┏━━

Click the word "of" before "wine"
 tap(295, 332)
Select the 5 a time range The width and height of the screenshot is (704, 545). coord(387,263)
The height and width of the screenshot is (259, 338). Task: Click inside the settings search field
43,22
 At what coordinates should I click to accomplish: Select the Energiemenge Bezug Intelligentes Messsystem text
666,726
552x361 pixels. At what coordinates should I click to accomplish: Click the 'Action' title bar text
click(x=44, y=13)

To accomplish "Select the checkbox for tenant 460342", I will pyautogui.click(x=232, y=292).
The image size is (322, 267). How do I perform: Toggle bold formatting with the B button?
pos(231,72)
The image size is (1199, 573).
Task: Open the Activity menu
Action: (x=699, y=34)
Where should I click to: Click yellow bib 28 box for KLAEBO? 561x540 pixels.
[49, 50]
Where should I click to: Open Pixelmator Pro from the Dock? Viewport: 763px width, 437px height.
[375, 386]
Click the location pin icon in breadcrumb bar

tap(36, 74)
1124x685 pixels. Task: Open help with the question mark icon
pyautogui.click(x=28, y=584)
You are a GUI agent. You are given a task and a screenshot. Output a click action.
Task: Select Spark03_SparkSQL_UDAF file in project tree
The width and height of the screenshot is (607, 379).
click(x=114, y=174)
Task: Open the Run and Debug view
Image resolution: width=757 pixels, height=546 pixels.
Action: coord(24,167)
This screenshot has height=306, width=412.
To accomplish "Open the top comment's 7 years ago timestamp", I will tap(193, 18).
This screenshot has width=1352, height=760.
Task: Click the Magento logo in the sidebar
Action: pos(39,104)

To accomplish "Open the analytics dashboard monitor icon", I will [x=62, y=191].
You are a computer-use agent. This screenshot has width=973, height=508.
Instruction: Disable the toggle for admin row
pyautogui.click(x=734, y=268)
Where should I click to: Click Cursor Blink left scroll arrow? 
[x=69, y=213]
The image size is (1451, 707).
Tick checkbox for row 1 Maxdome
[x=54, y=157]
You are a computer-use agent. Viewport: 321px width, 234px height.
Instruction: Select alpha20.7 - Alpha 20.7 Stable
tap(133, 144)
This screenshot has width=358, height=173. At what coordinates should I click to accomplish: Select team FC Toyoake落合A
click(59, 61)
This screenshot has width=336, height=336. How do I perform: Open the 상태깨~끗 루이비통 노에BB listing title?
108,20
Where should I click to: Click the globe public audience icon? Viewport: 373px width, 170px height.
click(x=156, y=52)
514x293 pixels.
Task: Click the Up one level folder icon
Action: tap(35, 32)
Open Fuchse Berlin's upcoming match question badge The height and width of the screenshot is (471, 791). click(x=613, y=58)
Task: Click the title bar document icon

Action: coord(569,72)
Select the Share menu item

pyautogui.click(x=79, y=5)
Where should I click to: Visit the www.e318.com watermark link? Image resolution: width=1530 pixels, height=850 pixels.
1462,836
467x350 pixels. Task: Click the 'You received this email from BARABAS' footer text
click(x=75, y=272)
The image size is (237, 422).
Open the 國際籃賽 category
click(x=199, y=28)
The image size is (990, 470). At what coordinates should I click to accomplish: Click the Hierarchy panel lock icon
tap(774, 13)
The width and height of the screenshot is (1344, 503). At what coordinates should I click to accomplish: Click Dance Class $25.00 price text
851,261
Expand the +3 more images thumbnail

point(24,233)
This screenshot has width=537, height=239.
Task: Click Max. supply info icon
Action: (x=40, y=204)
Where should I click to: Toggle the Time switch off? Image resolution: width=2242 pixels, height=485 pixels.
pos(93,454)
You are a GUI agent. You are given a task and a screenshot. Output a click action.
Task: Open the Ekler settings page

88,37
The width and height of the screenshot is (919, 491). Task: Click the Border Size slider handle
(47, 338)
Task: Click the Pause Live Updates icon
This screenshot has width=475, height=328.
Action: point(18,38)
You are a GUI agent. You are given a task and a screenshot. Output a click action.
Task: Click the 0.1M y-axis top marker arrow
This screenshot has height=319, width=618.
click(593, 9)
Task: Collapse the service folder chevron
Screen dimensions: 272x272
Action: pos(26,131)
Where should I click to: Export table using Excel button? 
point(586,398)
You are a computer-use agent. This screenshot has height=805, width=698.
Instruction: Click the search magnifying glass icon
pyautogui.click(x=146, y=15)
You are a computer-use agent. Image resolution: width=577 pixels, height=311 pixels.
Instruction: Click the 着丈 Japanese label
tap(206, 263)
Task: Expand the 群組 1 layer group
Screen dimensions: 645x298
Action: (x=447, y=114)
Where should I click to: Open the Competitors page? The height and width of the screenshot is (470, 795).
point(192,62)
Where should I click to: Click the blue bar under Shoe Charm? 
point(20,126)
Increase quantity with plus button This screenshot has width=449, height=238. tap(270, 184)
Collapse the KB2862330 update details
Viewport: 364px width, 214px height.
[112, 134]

┗━━

TASK INSTRUCTIONS: Everything in the material above should be output exactly.

ANSWER FOR THE TASK:
Click the word "of" before "wine"
 tap(295, 332)
Select the 5 a time range The width and height of the screenshot is (704, 545). coord(387,263)
The height and width of the screenshot is (259, 338). Task: Click inside the settings search field
43,22
 At what coordinates should I click to accomplish: Select the Energiemenge Bezug Intelligentes Messsystem text
666,726
552x361 pixels. At what coordinates should I click to accomplish: Click the 'Action' title bar text
click(x=44, y=13)

To accomplish "Select the checkbox for tenant 460342", I will pyautogui.click(x=232, y=292).
The image size is (322, 267). How do I perform: Toggle bold formatting with the B button?
pos(231,72)
The image size is (1199, 573).
Task: Open the Activity menu
Action: (x=699, y=34)
Where should I click to: Click yellow bib 28 box for KLAEBO? 561x540 pixels.
[49, 50]
Where should I click to: Open Pixelmator Pro from the Dock? Viewport: 763px width, 437px height.
[375, 386]
Click the location pin icon in breadcrumb bar

tap(36, 74)
1124x685 pixels. Task: Open help with the question mark icon
pyautogui.click(x=28, y=584)
You are a GUI agent. You are given a task and a screenshot. Output a click action.
Task: Select Spark03_SparkSQL_UDAF file in project tree
The width and height of the screenshot is (607, 379).
click(x=114, y=174)
Task: Open the Run and Debug view
Image resolution: width=757 pixels, height=546 pixels.
Action: coord(24,167)
This screenshot has height=306, width=412.
To accomplish "Open the top comment's 7 years ago timestamp", I will tap(193, 18).
This screenshot has width=1352, height=760.
Task: Click the Magento logo in the sidebar
Action: pos(39,104)

To accomplish "Open the analytics dashboard monitor icon", I will [x=62, y=191].
You are a computer-use agent. This screenshot has width=973, height=508.
Instruction: Disable the toggle for admin row
pyautogui.click(x=734, y=268)
Where should I click to: Click Cursor Blink left scroll arrow? 
[x=69, y=213]
The image size is (1451, 707).
Tick checkbox for row 1 Maxdome
[x=54, y=157]
You are a computer-use agent. Viewport: 321px width, 234px height.
Instruction: Select alpha20.7 - Alpha 20.7 Stable
tap(133, 144)
This screenshot has width=358, height=173. At what coordinates should I click to accomplish: Select team FC Toyoake落合A
click(59, 61)
This screenshot has width=336, height=336. How do I perform: Open the 상태깨~끗 루이비통 노에BB listing title?
108,20
Where should I click to: Click the globe public audience icon? Viewport: 373px width, 170px height.
click(x=156, y=52)
514x293 pixels.
Task: Click the Up one level folder icon
Action: tap(35, 32)
Open Fuchse Berlin's upcoming match question badge The height and width of the screenshot is (471, 791). click(x=613, y=58)
Task: Click the title bar document icon

Action: coord(569,72)
Select the Share menu item

pyautogui.click(x=79, y=5)
Where should I click to: Visit the www.e318.com watermark link? Image resolution: width=1530 pixels, height=850 pixels.
1462,836
467x350 pixels. Task: Click the 'You received this email from BARABAS' footer text
click(x=75, y=272)
The image size is (237, 422).
Open the 國際籃賽 category
click(x=199, y=28)
The image size is (990, 470). At what coordinates should I click to accomplish: Click the Hierarchy panel lock icon
tap(774, 13)
The width and height of the screenshot is (1344, 503). At what coordinates should I click to accomplish: Click Dance Class $25.00 price text
851,261
Expand the +3 more images thumbnail

point(24,233)
This screenshot has width=537, height=239.
Task: Click Max. supply info icon
Action: (x=40, y=204)
Where should I click to: Toggle the Time switch off? Image resolution: width=2242 pixels, height=485 pixels.
pos(93,454)
You are a GUI agent. You are given a task and a screenshot. Output a click action.
Task: Open the Ekler settings page

88,37
The width and height of the screenshot is (919, 491). Task: Click the Border Size slider handle
(47, 338)
Task: Click the Pause Live Updates icon
This screenshot has width=475, height=328.
Action: point(18,38)
You are a GUI agent. You are given a task and a screenshot. Output a click action.
Task: Click the 0.1M y-axis top marker arrow
This screenshot has height=319, width=618.
click(593, 9)
Task: Collapse the service folder chevron
Screen dimensions: 272x272
Action: pos(26,131)
Where should I click to: Export table using Excel button? 
point(586,398)
You are a computer-use agent. This screenshot has height=805, width=698.
Instruction: Click the search magnifying glass icon
pyautogui.click(x=146, y=15)
You are a computer-use agent. Image resolution: width=577 pixels, height=311 pixels.
Instruction: Click the 着丈 Japanese label
tap(206, 263)
Task: Expand the 群組 1 layer group
Screen dimensions: 645x298
Action: (x=447, y=114)
Where should I click to: Open the Competitors page? The height and width of the screenshot is (470, 795).
point(192,62)
Where should I click to: Click the blue bar under Shoe Charm? 
point(20,126)
Increase quantity with plus button This screenshot has width=449, height=238. tap(270, 184)
Collapse the KB2862330 update details
Viewport: 364px width, 214px height.
[112, 134]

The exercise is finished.